2020 Review? Or Something Like that I Guess

This is probably the first blog I'm writing on hashnode, but it's a new year, why don't I start with something new... lol.

I'm going to break it down to months (not like I can really tell you every detail), so bear with me.

December 2019

Earlier in the month, I was already having issues with a woman I cared about, so the year was already ending on a bad note. But somehow I sat down in my Aunt's living room to write some goals for myself in 2020. Screenshot_20210103-123452~2.png

January 2020

January came and I had to go to school for a program that'll eventually run to late February. Got to school on the 5th and the program started on the 6th. Like every boy feeling the universe was against him,

I got the I don't want you or anyone, anymore text on the day the school program was starting.

I remember I was sitting beside @OnlyNene__ and broke down beside her... LMAO I was an emotional wreck that day. Somehow I was able to finish the program and resume school for the new session in February.

March

Covid came and we had to go home. Not gonna lie I really needed the break, because I've seen some of my results and it wasn't pleasing. I found myself asking if I wrote the exams with my eyes closed... Lmao, even went to complain about some results, only for the lecturers to tell me there was a mistake and they'll rectify it( that's OAU for you). Not that I've seen any changes, but I guess that's a fight for when school resumes. Apart from that, I had time to prepare for the HNG internship program coming up, even though I did not have a functioning system(long story).

April - June

I came home with @gold_olar old laptop, and started going through some tutorials and some JavaScript challenges online. That system practically saved my 2020.

HNG came and I was so excited about the possibility of finishing the program. Challenges and task started rolling in weeks after weeks, and I realized that I might not finish the program, because the system I was managing had it shortcomings.

We were later grouped into teams, and crazy thing ? Almost everybody in my team had a system issue, so I got dropped at that stage.

It was also at this period I had some family issues.
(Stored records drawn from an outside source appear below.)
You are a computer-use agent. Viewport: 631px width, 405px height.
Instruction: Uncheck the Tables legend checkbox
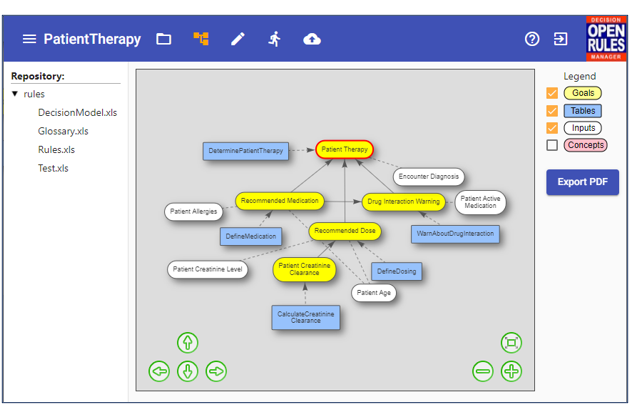(553, 110)
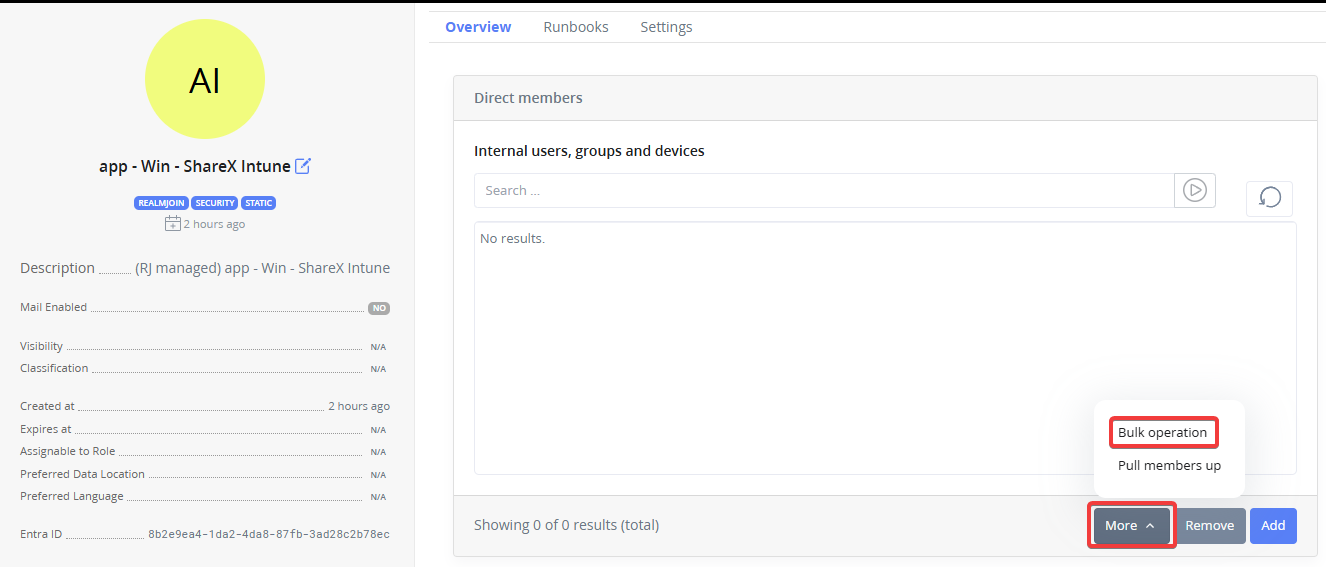Click the Mail Enabled NO indicator
Screen dimensions: 1326x567
coord(379,308)
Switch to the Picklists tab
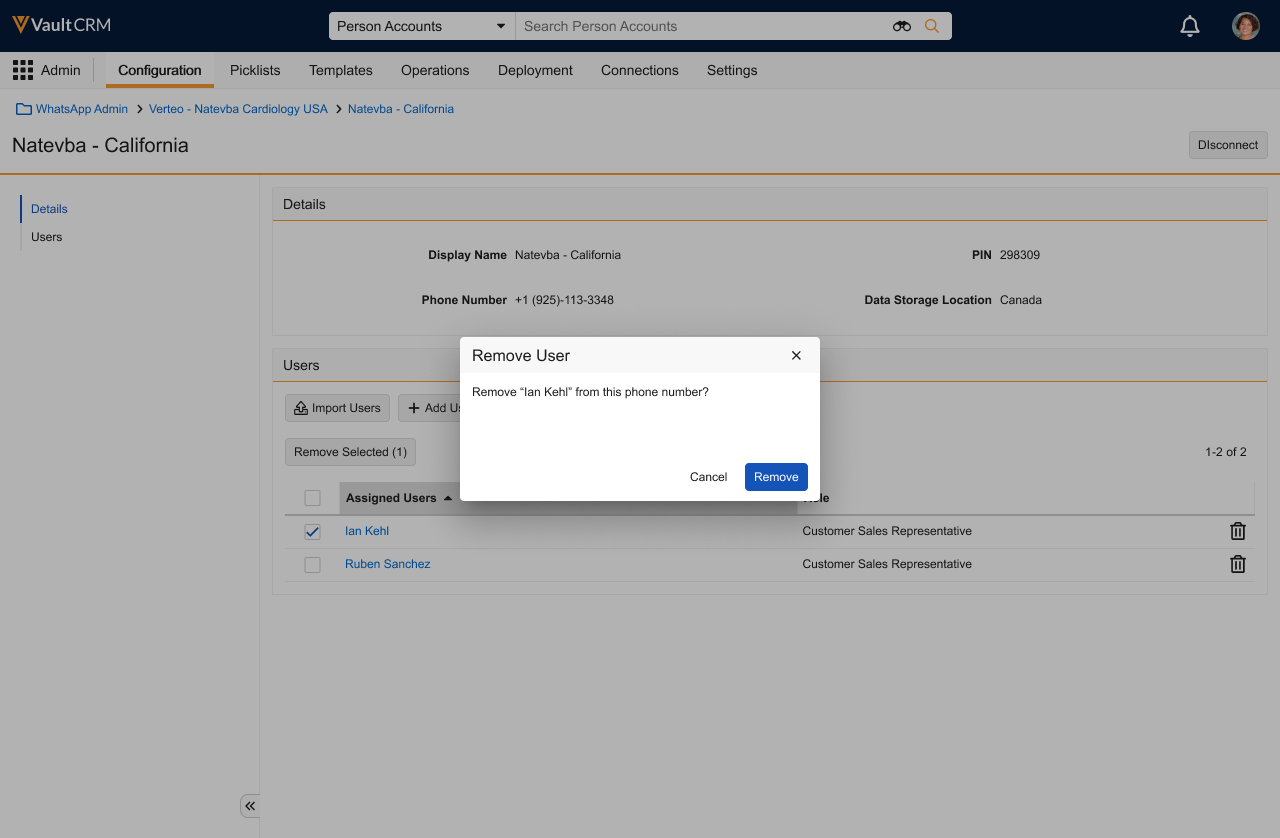This screenshot has height=838, width=1280. click(255, 70)
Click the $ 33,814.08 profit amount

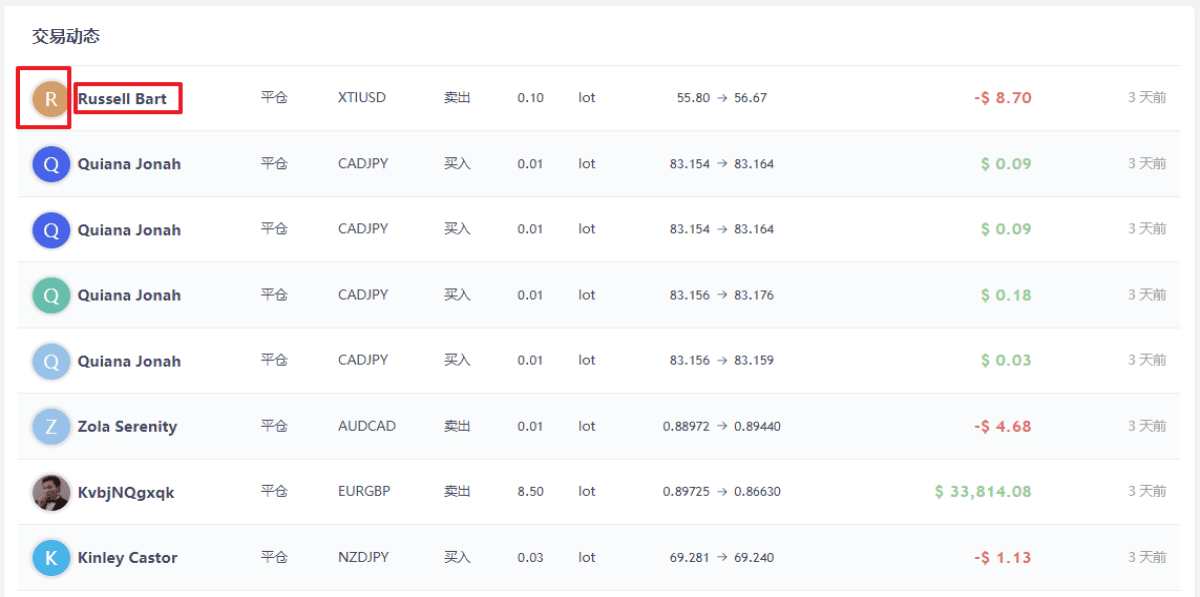983,491
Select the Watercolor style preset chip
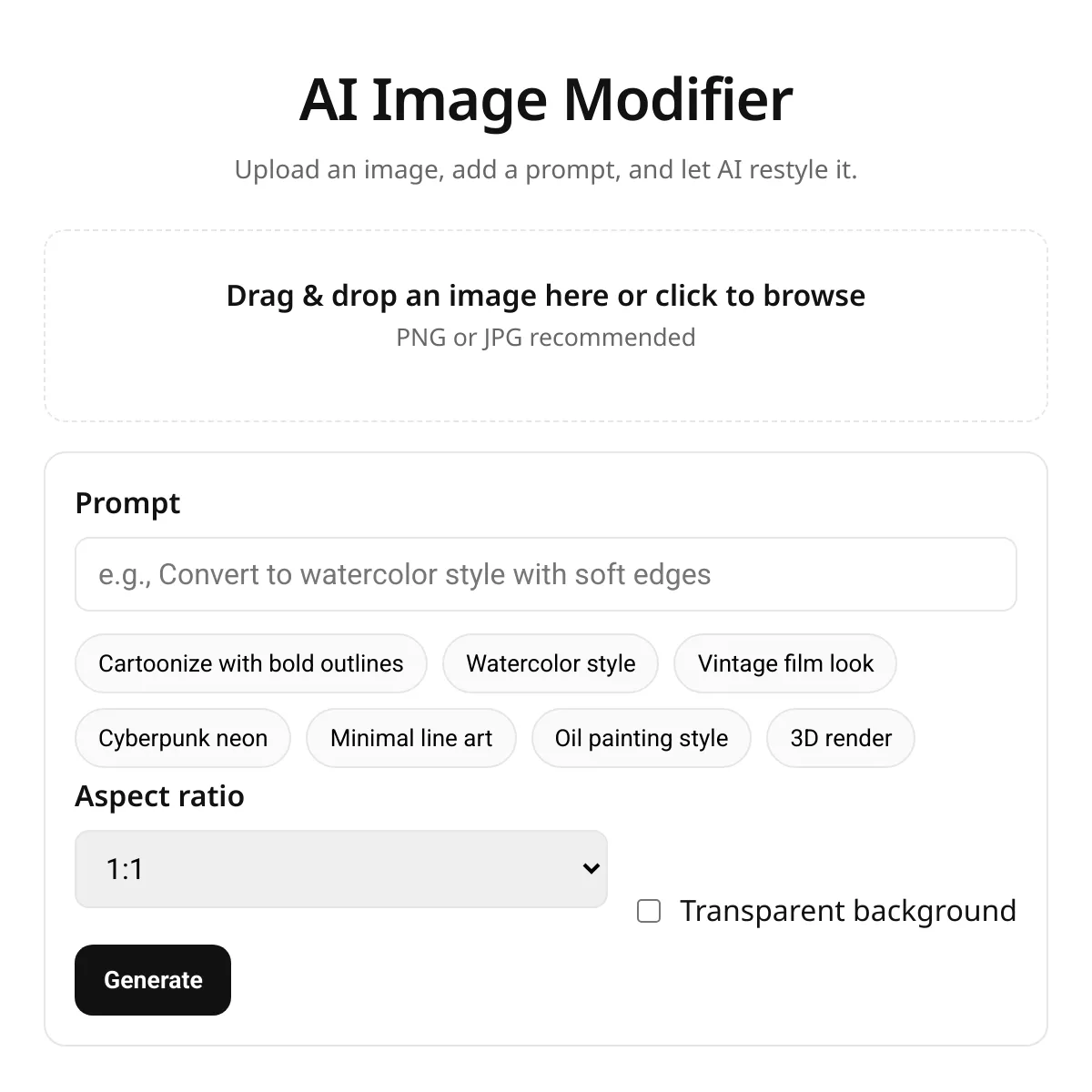Viewport: 1092px width, 1092px height. click(551, 663)
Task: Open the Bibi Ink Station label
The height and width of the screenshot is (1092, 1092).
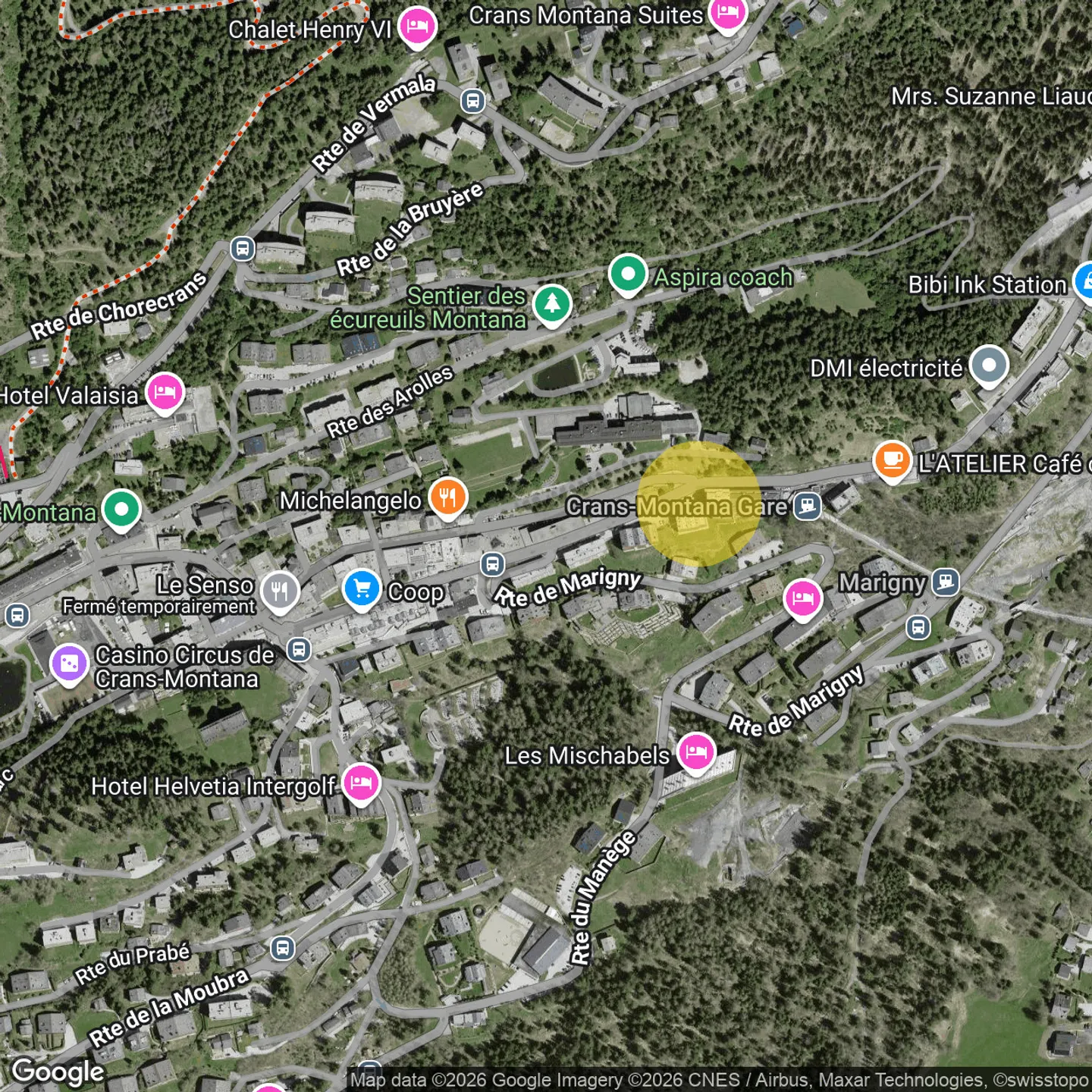Action: coord(987,285)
I was basically losing my mind and trying to keep a strong outlook. I cried myself to sleep most nights, and wake up the next morning like nothing was going on. I felt like a complete failure and basically had nobody to go to, apart from my friend Goldin. Didn't wanna celebrate my birthday back then because I felt it was another reminder of what a failure I was. But my friend talked me into celebrating it.

During this period, someone I had once written an article for reached out to me to come work for him at his firm, that they needed some writers. The offer was a full-time offer, but I had to asked for a part-time role instead, because I wasn't ready to give up on my 2020 plans. Even though it was basically the middle of the year and I haven't gotten anything tangible done.

The job helped me get my mind off the issues I was going through, plus the pay was good (will probably have to ask for raise if I'm still there ending of this month).

July - September.

Got a new laptop this period and got into WeJapa internship. Their resources was a great help because it helped me speed track my learning process. Spent nights learning react and stalking some of my mentors on GitHub, just to see if I can learn anything new. I was surprised at the rate I learnt, even though I felt like a dumbass most of the time.

During this period I was still working part-time for the firm, so I was juggling learning React and the job together.

October

My mental health was really tested this period. I couldn't keep up with work or what I was learning, because of everything going on in the country. Sleeping became difficult and the deaths I saw daily on my twitter timeline didn't make everything easy. Especially when one of our own lost his life during the protest, that shattered me.

P.S I also participated in Hacktoberfest, even though it was just little contributions.

November

At this point, I felt the year was going to end in a sour note and I won't be able to complete my goals.

Later on, my sister reached out to me and asked if I was available to take up a role on a project she was working on. I jumped at the opportunity. Mind you, I was still working for the firm, while also writing and learning React. The month flew by in no time.

December

I was basically telling myself

This is it then, nothing note worthy happened this year.

I was in a tight spot, and couldn't decide if I should be grateful for the little things I achieved or beat myself down for not completing my goals. During this period, my friend Goldin was sending me some pictures or tweet of people that are making some crazy moves. I know he was doing it to encourage me, but at that time I felt so inadequate. Probably one of the reason I was feeling I had a bad year.

A week later my sister (God bless that woman!) told me about an internship role that will help my Dev Career. I applied and wasn't even expecting much, plus I made a mistake in the mail I sent. I was anxious about a reply, even if it is a bad news, I was ready to take it (I've never prayed that hard for a reply).

Got the reply mail around 11pm yesterday and I was crying, because it was too much of a good news. I get to learn and work with someone I so much admire and even used one of the books he wrote to learn flexbox back then.

Somehow the year ended on a good note for me, and 2021 started with a win.

Crazy how I was so scared of not achieving any of my goals at the beginning of the year, and somehow at the end I ticked all the boxes apart from HNG... lol, don't think I will be needing that again this year.

I don't have a written goal for 2021, but I have a feeling it's going to be an amazing one. All I'm going with are these words from @mykeels

I've learned that people will pay for what I know, and I can learn the things I don't know. So I learn everything.